One of the most startling revelations of the news conference was that depositions taken by the plaintiffs revealed police officers involved in the arrests were often unfamiliar with the laws governing both probable cause and when minor offenses like disobeying an order or trespassing rose to the level of being illegal.

“We think there were real problems with how the police evaluated probable cause,” Rocah said.

MORE TRAINING FOR OFFICERS

The settlement calls for additional training for officers, an effort that Rocah said he hopes will change the culture inside the department. Rocah said the change already had occurred under Police Commissioner Frederick H. Bealefeld 3rd, who was named acting commissioner in July of 2007 and appointed to the permanent position in October of that year.

Indeed, in a joint statement issued by the department and the plaintiffs, the city made the startling revelation it had “rejected” zero tolerance as a policing strategy, and agreed to re-train officers to more effectively deal with minor quality-of-life offenses and less intrusive methods like criminal citations.

“I think the agreement speaks for itself,” Rocah said when asked if he felt vindicated by the settlement.

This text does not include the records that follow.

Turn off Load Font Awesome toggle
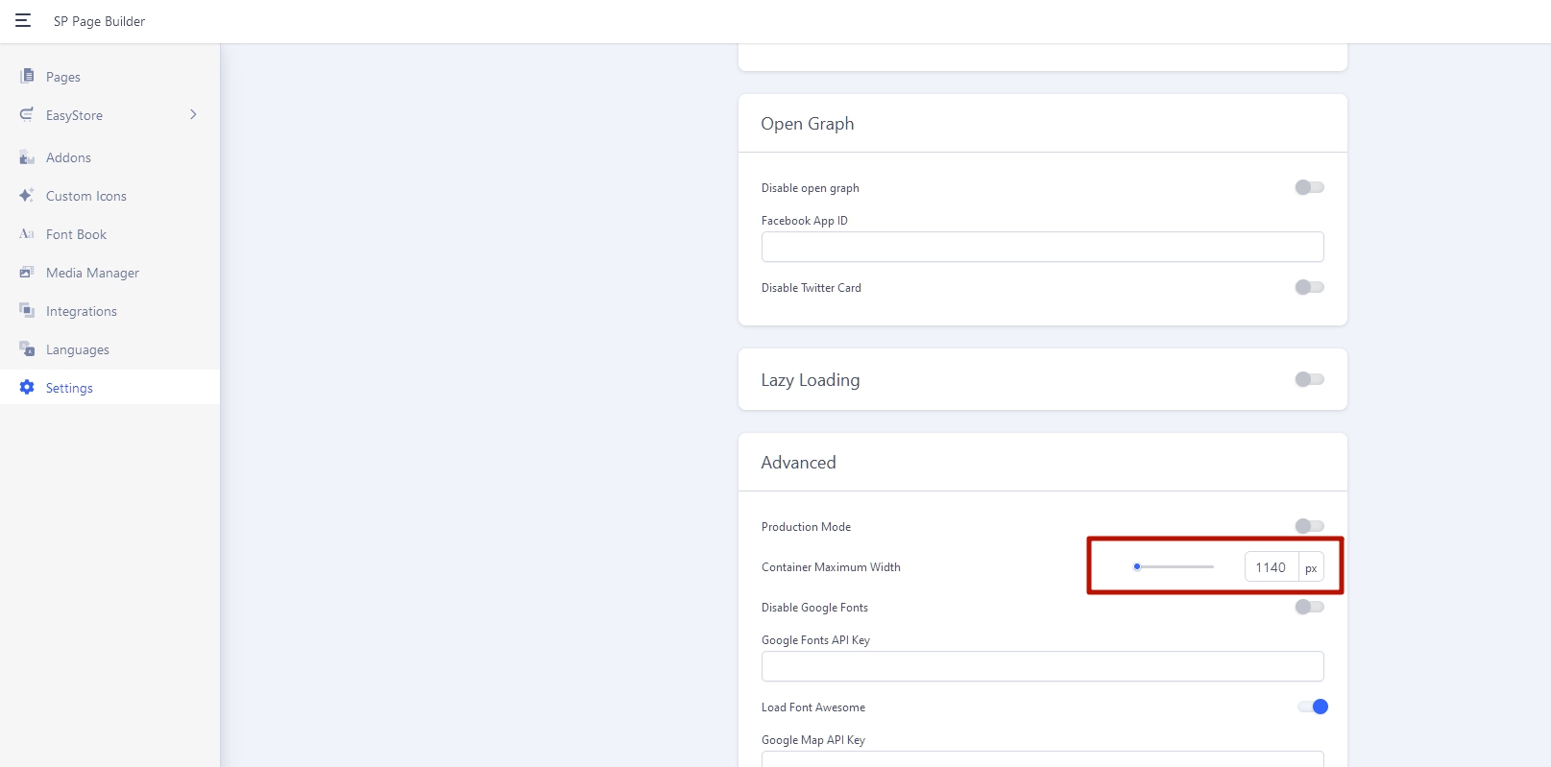The height and width of the screenshot is (767, 1551). pyautogui.click(x=1312, y=707)
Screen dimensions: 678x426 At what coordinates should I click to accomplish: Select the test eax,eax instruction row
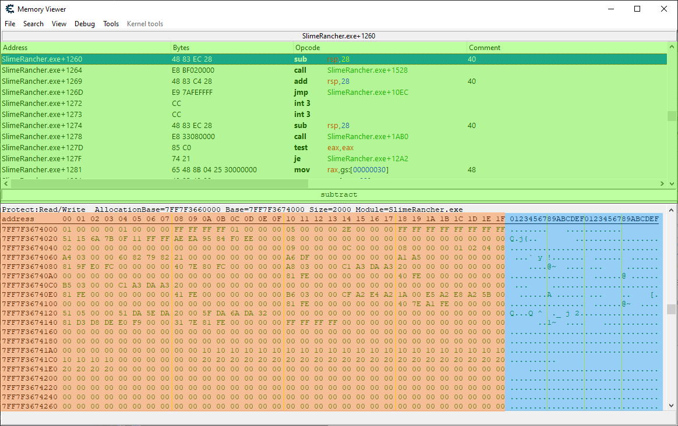click(x=333, y=148)
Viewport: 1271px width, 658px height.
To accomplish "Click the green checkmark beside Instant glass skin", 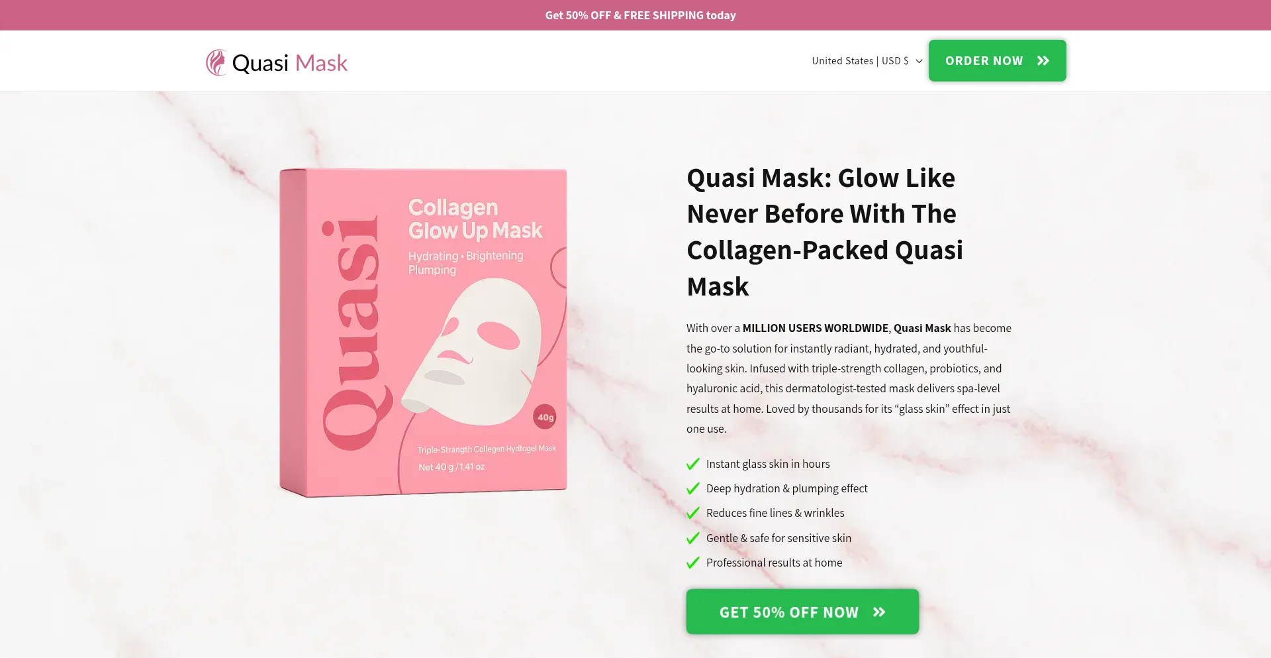I will click(693, 464).
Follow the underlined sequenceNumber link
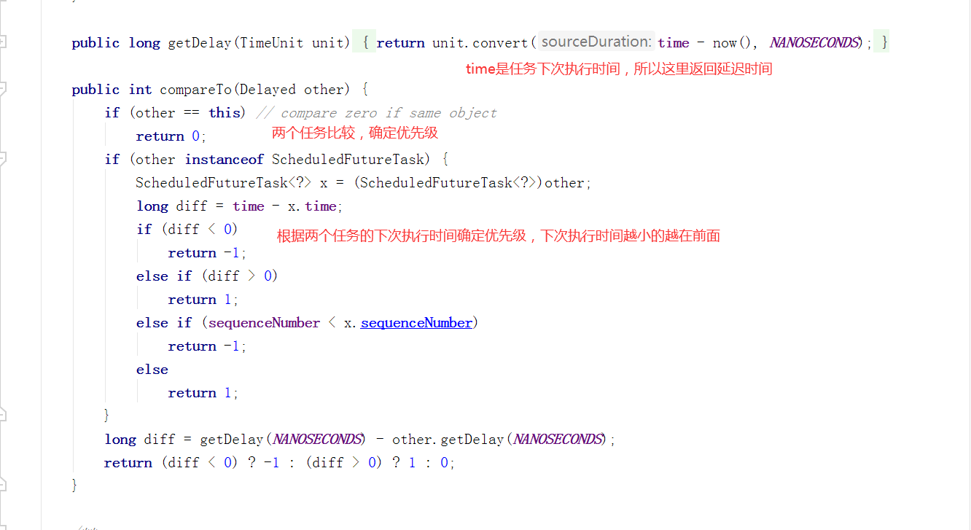The image size is (971, 530). click(x=416, y=323)
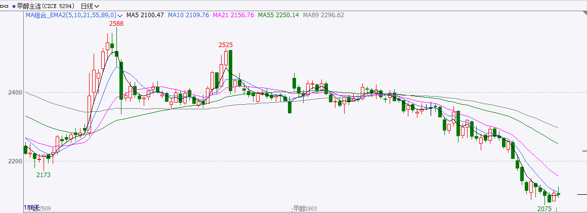The image size is (587, 213).
Task: Click the tall green candle under 2525
Action: point(230,70)
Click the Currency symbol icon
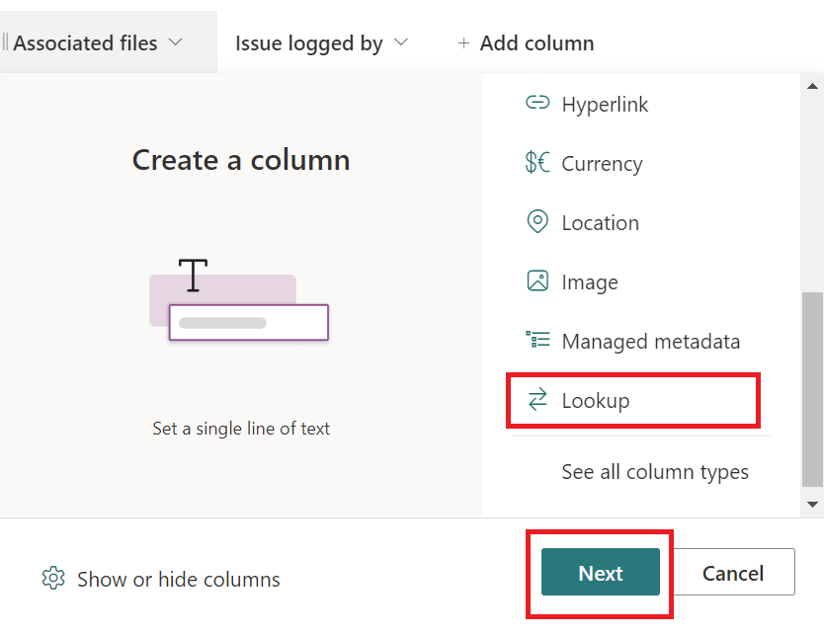 (x=537, y=163)
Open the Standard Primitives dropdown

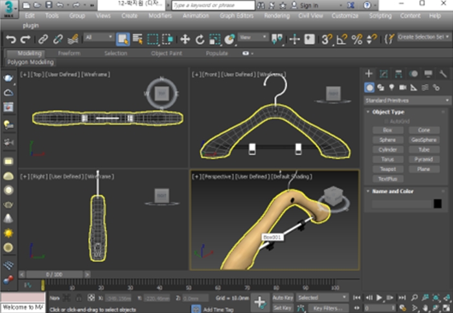click(x=407, y=100)
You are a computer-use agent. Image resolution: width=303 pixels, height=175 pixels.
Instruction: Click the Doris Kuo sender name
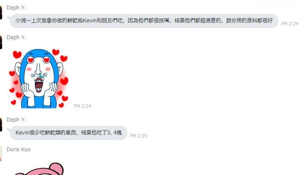coord(19,150)
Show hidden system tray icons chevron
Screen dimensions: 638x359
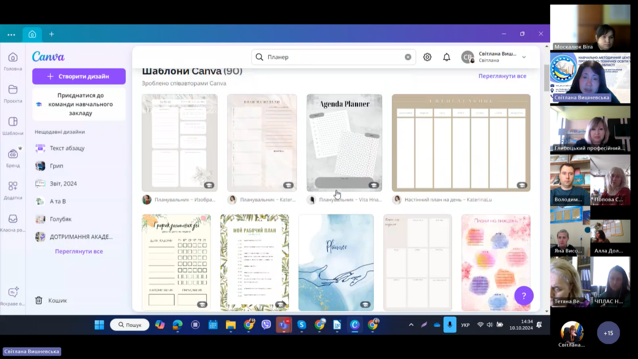pyautogui.click(x=411, y=325)
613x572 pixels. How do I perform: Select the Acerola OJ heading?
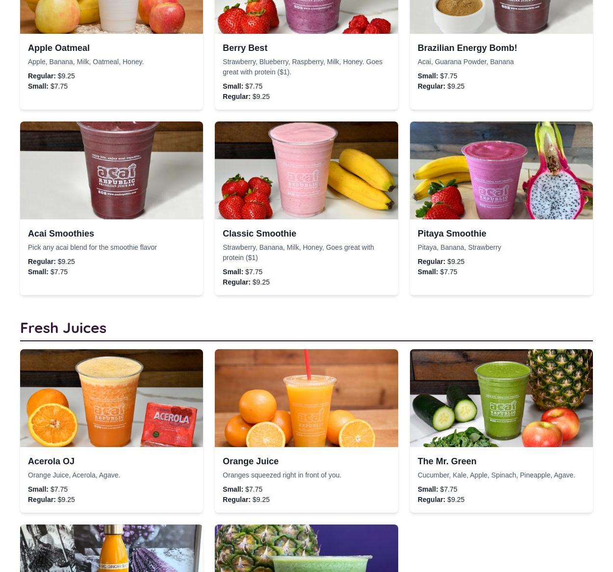[x=51, y=461]
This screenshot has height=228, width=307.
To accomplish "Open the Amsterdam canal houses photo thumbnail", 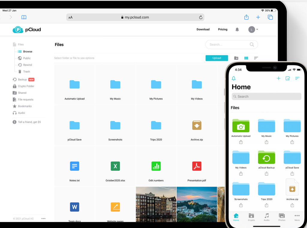I will click(x=156, y=205).
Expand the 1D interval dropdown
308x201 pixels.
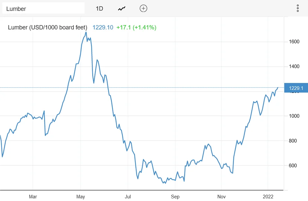99,9
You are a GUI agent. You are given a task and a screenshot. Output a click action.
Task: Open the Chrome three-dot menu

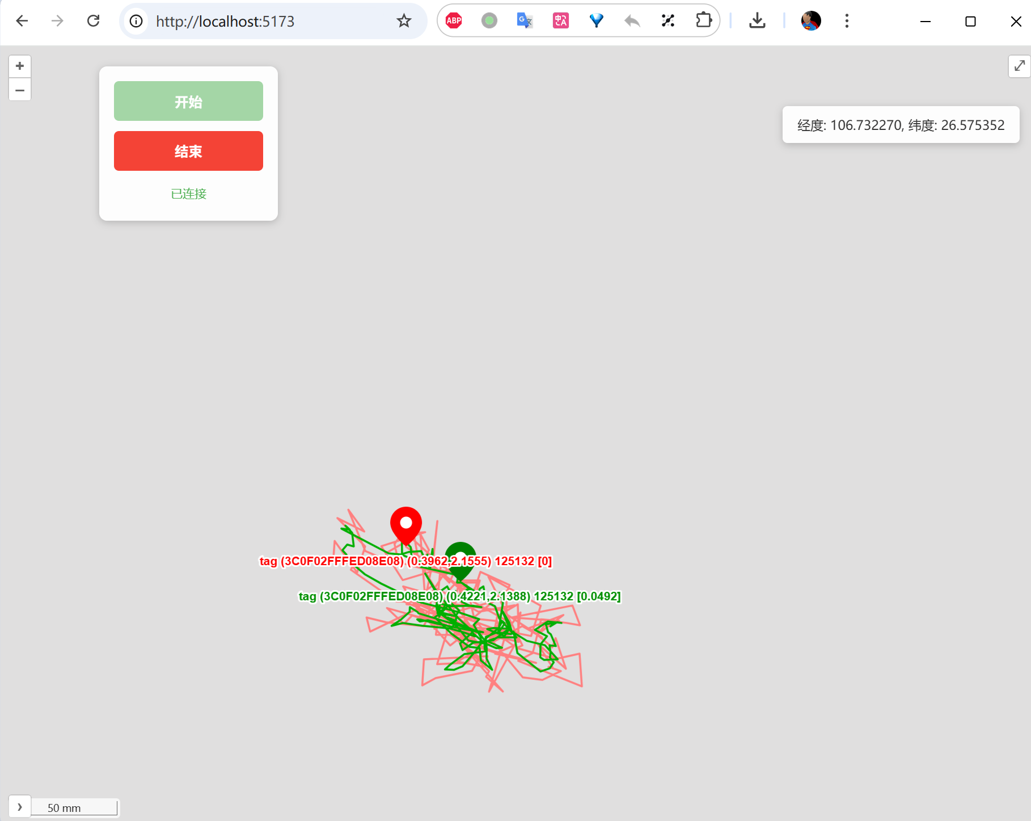[847, 21]
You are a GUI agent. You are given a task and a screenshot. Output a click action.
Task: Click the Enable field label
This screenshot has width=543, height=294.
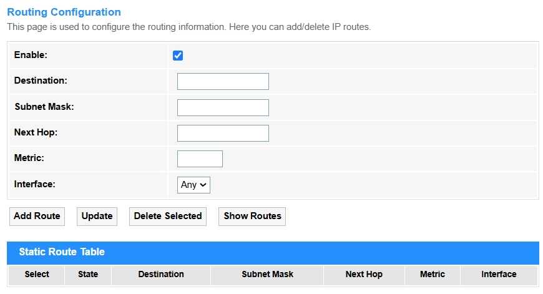(x=31, y=56)
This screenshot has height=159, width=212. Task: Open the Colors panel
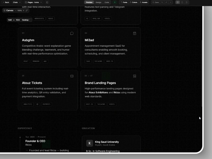tap(133, 2)
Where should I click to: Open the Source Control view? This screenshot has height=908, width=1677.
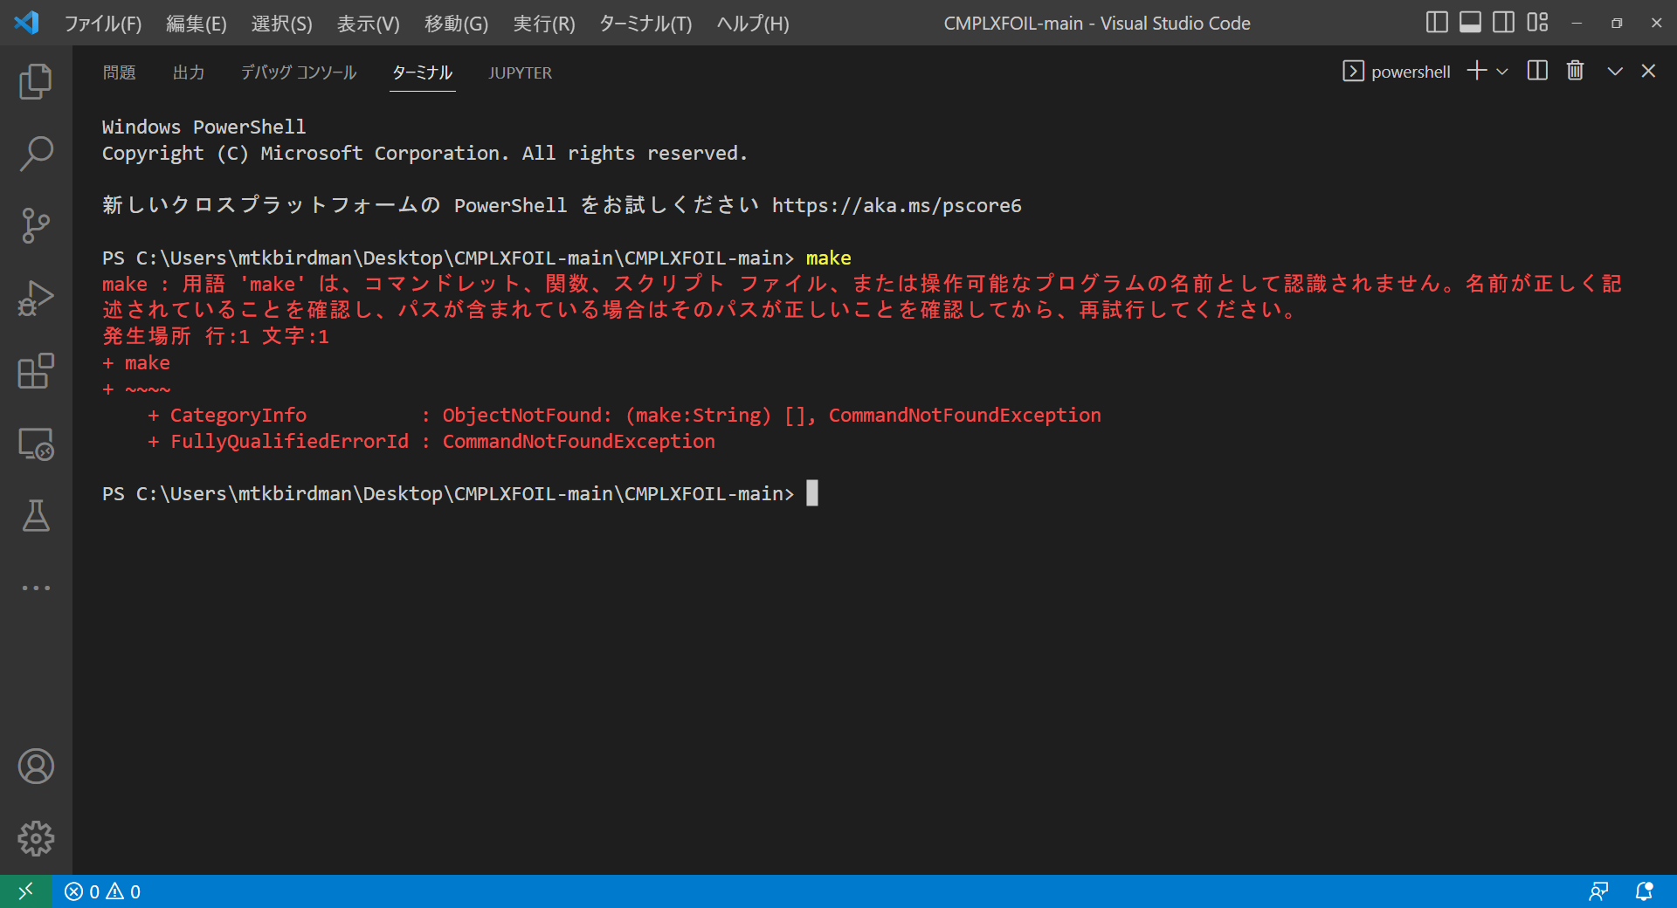pos(36,226)
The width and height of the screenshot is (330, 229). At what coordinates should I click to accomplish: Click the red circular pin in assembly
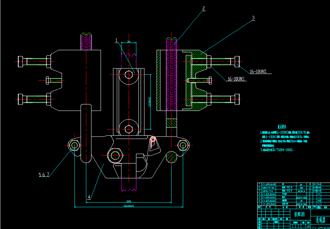[153, 139]
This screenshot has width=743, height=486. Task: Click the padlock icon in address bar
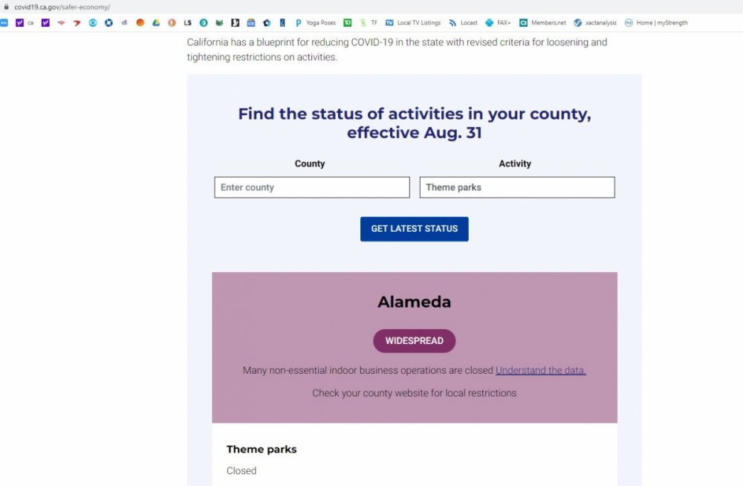[7, 7]
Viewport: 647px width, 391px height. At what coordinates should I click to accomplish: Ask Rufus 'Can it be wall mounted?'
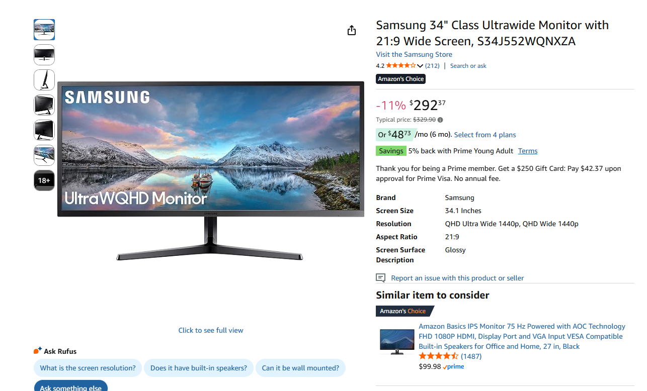click(x=300, y=368)
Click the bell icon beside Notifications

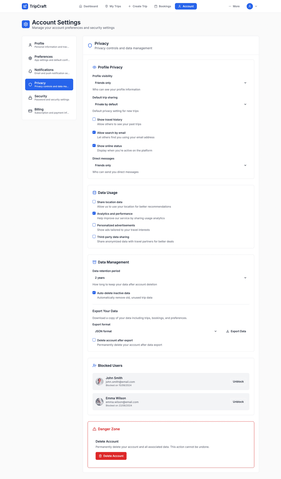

At an impromptu appearance at an Eastern District community meeting Tuesday evening, Bealefeld noted the police department had decreased the number of arrests from 108,000 in 2005 to fewer than 78,000 last year.

To ensure that police follow the guidelines set forth in the agreement, the city will appoint an independent auditor who will issue a semiannual report on the department’s compliance with the agreement.

But even with the promise to roll back the number of arrests for nuisance crimes, at least one of the plaintiffs said she still has concerns.

“I think it’s still going on,” said Erin Marcus, who was arrested while conducting a legal protest on a city sidewalk.

“I’ve been arrested several times since the lawsuit was filed.”
 

Sig229

Regular Member
Joined
Dec 14, 2006
Messages
926
Location
Pittsburgh, Pennsylvania, USA
Doesn't surprise me in the least.
When I lived there, I was stopped numerous times all for nothing.

Dont miss that god damn state at all. Good riddance.
I hate to see any tyrannical government, but hopefully this will make the folks of MD wake up. I doubt it will, but I hope it does.